GHOSTS OF THE GREAT DEPRESSION
by Bill Bonner
“Liquidate labor, liquidate stocks, liquidate the farmers, liquidate real estate ... It will purge the rottenness out of the system...values will be adjusted, and enterprising people will pick up the wrecks from less competent people...”
That is the advice from a ghost – U.S. Treasury Secretary Andrew Mellon. But this is 2008, not 1928...the climate has changed. This week began with heavy weather – and then got worse. Over on the continent, Fortis was going under. And in British waters, the government had a rescue helicopter hovering over Bradford and Bingley. The Baltic Freight Index ran aground on the coast of Brazil, after the Chinese refused to kowtow to Vale’s new price demands for its iron ore. Shipping costs went down by 25% last week – 10% on Friday alone. Apparently, the Chinese turned off their heavy factories before the Olympics; now, they can’t seem to find the switch to get them going again. Then, by Friday, the railroads were in crash mode too. Housing prices are falling faster than ever in the United States. In Britain, the average house is falling by 93 pounds per day; the average wage is only 65 pounds per day.

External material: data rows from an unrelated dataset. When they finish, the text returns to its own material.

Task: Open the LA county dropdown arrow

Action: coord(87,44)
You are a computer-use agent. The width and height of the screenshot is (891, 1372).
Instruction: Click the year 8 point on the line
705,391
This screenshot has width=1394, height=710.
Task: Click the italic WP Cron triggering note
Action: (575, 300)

We do not usually give advice to governments. To be fully transparent about it, none has ever asked. It is enough to try to advise Daily Reckoning readers. If we were to save the entire world’s financial system, at least we would want something in exchange...say, a signed photo of our president with a thank you note. Still, in the spirit of public service we undertake to unclog the following drain:
Taking into account even the most “severe assumptions” on default rates, Barron’s columnist Jonathan Laing calculated that Paulson’s bailout plan would have given the feds positive carry [the difference between the cost of borrowing money and what you earn from it] of at least 7% or 8%. He figured that the government would have ended up with a $75 billion profit in two years.
But even with the hope of profit before it, the House of Representatives rejected the plan...and then, the hurricane winds blew even harder. The world’s stock markets had their worse day ever. The choice is clear, warned a flange of kibitzers, either a bailout bill or a Great Depression. Most likely, today, Congress will vote for the former and get something close to the latter.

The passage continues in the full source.